● **Problem to work on**
In the listing below, start your output at the line with "Pistols (14, 1649)" and end it after the line with "[RSS] (15, 2346)", copying every line exactly.

● **Records for the exercise**
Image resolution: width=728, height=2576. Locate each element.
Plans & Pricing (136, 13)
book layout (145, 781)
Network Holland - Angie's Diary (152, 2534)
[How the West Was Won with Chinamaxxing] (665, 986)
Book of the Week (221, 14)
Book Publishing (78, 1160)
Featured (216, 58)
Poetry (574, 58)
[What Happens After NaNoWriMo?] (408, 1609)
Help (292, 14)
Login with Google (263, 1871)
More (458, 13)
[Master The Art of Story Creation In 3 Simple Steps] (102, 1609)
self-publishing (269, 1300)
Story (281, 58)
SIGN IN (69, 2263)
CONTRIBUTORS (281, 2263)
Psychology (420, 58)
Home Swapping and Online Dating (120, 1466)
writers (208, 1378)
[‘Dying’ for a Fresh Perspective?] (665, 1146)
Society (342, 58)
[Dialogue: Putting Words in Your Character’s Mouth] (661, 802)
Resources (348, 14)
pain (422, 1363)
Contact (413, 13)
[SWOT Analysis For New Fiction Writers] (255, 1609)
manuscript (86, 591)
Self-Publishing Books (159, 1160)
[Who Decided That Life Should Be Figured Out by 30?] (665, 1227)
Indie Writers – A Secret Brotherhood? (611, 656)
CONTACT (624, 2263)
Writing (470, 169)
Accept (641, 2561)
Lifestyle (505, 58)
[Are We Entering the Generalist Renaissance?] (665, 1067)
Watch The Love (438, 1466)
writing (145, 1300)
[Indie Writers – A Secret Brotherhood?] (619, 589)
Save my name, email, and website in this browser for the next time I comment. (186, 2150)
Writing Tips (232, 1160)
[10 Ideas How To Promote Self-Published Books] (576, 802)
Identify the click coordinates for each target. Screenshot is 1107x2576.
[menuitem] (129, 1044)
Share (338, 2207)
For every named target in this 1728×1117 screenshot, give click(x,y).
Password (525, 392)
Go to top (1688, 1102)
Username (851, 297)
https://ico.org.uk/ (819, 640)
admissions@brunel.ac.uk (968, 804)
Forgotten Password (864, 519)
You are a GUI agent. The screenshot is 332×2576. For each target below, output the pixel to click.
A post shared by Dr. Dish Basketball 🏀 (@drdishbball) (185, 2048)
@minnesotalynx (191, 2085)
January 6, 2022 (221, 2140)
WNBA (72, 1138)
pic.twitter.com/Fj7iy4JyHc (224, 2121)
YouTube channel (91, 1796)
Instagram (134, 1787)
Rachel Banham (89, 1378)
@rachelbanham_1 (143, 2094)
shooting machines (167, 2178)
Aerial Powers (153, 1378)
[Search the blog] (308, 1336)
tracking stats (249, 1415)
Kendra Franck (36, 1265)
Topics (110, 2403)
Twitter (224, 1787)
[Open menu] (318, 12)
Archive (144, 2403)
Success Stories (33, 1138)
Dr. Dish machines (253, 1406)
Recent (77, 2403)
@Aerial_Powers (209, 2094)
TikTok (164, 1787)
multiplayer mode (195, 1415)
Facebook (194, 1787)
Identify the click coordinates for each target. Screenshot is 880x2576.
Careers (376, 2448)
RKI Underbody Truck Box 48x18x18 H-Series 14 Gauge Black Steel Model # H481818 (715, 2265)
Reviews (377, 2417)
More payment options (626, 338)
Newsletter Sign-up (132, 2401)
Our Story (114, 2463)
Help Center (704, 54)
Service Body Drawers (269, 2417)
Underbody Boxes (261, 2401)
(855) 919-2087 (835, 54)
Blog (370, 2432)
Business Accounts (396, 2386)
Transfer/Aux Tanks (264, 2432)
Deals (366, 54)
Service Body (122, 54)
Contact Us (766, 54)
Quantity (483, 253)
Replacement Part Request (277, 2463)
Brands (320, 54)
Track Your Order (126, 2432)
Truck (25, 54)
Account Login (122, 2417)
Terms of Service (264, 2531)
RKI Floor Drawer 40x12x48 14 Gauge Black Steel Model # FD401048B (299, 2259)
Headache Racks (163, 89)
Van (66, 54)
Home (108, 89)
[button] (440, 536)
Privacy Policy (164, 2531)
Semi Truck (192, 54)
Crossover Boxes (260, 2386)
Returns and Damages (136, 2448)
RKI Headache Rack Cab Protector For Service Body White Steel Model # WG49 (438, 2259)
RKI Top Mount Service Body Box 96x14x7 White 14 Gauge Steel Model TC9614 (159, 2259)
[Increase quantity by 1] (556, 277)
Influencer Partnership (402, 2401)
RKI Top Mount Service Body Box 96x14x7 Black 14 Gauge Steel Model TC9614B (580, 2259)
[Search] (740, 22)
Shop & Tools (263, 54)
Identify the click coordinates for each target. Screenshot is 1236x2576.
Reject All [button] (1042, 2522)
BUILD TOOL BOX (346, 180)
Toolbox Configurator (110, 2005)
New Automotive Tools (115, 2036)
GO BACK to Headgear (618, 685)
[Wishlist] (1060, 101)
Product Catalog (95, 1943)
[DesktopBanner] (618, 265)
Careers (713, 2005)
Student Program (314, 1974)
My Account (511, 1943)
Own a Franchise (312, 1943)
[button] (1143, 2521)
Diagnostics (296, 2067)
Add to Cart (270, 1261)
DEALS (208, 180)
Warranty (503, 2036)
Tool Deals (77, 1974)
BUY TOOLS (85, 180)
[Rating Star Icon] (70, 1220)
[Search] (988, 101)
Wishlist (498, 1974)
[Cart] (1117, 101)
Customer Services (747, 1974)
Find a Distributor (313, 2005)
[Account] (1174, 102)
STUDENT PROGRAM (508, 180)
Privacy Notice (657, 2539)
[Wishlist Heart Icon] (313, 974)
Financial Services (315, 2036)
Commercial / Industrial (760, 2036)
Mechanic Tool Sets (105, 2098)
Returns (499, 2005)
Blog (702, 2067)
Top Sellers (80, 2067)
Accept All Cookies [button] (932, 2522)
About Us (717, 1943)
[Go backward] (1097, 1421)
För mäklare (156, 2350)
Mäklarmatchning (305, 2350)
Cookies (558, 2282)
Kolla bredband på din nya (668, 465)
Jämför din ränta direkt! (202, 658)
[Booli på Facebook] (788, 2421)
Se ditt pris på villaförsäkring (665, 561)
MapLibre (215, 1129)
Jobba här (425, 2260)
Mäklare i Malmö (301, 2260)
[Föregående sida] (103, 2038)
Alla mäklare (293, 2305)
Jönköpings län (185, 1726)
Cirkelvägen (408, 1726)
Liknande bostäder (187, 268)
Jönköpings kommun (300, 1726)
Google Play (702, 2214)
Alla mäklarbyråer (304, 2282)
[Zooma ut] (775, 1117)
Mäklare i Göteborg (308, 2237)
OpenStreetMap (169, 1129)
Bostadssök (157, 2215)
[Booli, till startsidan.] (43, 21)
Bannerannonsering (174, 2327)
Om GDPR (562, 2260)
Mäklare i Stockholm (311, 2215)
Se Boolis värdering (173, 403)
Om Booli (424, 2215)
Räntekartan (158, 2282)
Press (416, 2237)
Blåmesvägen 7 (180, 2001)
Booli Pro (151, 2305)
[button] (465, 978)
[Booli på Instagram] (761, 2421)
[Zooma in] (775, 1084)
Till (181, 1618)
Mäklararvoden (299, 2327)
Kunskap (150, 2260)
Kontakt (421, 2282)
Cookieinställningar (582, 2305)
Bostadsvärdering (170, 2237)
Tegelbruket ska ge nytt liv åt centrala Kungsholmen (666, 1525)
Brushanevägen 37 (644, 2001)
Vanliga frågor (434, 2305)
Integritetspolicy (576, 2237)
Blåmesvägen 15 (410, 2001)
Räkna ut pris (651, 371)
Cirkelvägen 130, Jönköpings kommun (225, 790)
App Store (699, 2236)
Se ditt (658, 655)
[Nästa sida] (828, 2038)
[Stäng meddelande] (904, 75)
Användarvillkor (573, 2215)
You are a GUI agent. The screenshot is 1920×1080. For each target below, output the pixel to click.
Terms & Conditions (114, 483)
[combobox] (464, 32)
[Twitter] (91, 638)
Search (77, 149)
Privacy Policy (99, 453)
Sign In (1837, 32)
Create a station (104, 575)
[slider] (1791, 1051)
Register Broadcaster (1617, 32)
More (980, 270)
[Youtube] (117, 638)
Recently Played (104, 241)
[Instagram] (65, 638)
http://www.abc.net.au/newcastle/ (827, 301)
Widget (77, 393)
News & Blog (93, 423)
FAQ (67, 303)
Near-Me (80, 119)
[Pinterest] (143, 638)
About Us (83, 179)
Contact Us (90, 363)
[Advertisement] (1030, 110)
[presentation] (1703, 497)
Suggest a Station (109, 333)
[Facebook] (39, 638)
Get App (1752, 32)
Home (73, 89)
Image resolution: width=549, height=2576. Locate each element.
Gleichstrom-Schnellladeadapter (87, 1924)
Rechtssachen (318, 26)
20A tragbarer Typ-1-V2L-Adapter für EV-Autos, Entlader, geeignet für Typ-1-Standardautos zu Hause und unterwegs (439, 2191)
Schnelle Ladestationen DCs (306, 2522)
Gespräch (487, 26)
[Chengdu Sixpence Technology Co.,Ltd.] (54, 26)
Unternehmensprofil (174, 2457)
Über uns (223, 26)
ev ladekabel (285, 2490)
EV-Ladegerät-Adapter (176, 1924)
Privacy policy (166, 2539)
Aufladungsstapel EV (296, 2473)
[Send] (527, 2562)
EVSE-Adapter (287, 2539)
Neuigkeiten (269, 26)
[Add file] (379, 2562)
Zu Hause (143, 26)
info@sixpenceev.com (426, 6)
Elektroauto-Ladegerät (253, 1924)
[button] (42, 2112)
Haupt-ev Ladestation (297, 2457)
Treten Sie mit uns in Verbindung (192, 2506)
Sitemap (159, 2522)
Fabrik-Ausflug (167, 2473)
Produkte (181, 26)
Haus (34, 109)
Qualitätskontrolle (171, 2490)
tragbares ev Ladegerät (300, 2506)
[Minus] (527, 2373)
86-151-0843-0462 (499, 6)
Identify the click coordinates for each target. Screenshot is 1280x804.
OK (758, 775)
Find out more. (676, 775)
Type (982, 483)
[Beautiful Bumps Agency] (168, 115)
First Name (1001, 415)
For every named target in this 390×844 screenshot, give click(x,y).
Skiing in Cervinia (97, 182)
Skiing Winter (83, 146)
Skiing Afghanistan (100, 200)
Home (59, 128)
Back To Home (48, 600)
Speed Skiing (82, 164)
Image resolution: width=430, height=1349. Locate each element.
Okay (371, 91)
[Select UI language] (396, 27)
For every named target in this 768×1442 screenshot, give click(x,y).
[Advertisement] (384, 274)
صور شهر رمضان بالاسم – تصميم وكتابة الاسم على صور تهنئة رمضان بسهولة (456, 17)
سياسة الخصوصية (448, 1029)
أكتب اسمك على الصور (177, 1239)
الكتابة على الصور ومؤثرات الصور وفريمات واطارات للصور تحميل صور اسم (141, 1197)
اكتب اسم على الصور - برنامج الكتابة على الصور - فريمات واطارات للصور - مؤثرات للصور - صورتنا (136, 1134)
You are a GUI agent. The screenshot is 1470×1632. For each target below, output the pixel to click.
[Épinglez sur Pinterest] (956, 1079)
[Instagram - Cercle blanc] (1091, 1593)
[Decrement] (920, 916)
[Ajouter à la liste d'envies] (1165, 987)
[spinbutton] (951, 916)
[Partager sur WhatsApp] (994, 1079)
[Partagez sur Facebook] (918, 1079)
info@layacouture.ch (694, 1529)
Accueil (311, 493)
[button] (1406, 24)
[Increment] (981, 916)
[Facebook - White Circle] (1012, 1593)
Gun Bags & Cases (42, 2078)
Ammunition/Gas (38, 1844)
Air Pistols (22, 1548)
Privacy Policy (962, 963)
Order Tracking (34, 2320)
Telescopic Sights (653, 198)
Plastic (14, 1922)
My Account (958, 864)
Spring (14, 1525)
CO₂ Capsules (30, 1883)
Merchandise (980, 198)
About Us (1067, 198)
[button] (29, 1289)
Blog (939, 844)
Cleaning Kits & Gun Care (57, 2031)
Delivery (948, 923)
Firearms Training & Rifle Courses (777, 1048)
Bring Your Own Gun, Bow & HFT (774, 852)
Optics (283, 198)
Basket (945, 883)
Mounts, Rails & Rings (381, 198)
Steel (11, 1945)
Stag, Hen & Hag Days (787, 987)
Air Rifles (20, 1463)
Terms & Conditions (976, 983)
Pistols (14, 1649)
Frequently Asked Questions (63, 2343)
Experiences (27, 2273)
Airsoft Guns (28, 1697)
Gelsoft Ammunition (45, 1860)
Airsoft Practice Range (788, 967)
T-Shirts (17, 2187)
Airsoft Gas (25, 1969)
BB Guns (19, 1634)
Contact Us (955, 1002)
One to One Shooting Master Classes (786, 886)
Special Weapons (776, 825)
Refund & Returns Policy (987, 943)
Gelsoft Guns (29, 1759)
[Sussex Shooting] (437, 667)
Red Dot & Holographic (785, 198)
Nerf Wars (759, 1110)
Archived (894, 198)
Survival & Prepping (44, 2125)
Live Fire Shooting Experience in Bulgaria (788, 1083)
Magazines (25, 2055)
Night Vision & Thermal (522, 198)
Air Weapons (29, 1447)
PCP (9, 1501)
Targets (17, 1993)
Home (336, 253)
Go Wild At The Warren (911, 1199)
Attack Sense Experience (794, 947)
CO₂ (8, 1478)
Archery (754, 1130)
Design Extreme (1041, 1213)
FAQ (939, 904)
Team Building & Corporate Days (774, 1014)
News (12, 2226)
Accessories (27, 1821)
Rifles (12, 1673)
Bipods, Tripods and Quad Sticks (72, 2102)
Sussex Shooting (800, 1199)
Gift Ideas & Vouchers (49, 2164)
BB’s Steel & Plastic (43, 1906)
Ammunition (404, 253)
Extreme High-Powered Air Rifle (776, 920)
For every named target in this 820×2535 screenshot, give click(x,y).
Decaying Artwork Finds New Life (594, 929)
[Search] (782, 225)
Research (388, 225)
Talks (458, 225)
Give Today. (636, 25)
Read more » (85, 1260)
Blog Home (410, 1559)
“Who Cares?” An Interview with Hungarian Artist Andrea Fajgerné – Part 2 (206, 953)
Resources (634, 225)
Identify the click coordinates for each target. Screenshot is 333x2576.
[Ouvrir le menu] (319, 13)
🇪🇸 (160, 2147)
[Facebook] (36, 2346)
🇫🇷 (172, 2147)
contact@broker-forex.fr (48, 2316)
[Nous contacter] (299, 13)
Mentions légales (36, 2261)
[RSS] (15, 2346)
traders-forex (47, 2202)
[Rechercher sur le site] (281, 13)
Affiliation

● **Answer to this problem**
Pistols (14, 1649)
Frequently Asked Questions (63, 2343)
Experiences (27, 2273)
Airsoft Guns (28, 1697)
Gelsoft Ammunition (45, 1860)
Airsoft Practice Range (788, 967)
T-Shirts (17, 2187)
Airsoft Gas (25, 1969)
BB Guns (19, 1634)
Contact Us (955, 1002)
One to One Shooting Master Classes (786, 886)
Special Weapons (776, 825)
Refund & Returns Policy (987, 943)
Gelsoft Guns (29, 1759)
[Sussex Shooting] (437, 667)
Red Dot & Holographic (785, 198)
Nerf Wars (759, 1110)
Archived (894, 198)
Survival & Prepping (44, 2125)
Live Fire Shooting Experience in Bulgaria (788, 1083)
Magazines (25, 2055)
Night Vision & Thermal (522, 198)
Air Weapons (29, 1447)
PCP (9, 1501)
Targets (17, 1993)
Home (336, 253)
Go Wild At The Warren (911, 1199)
Attack Sense Experience (794, 947)
CO₂ (8, 1478)
Archery (754, 1130)
Design Extreme (1041, 1213)
FAQ (939, 904)
Team Building & Corporate Days (774, 1014)
News (12, 2226)
Accessories (27, 1821)
Rifles (12, 1673)
Bipods, Tripods and Quad Sticks (72, 2102)
Sussex Shooting (800, 1199)
Gift Ideas & Vouchers (49, 2164)
BB’s Steel & Plastic (43, 1906)
Ammunition (404, 253)
Extreme High-Powered Air Rifle (776, 920)
For every named target in this 820×2535 screenshot, give click(x,y).
Decaying Artwork Finds New Life (594, 929)
[Search] (782, 225)
Research (388, 225)
Talks (458, 225)
Give Today. (636, 25)
Read more » (85, 1260)
Blog Home (410, 1559)
“Who Cares?” An Interview with Hungarian Artist Andrea Fajgerné – Part 2 (206, 953)
Resources (634, 225)
Identify the click coordinates for each target. Screenshot is 333x2576.
[Ouvrir le menu] (319, 13)
🇪🇸 (160, 2147)
[Facebook] (36, 2346)
🇫🇷 (172, 2147)
contact@broker-forex.fr (48, 2316)
[Nous contacter] (299, 13)
Mentions légales (36, 2261)
[RSS] (15, 2346)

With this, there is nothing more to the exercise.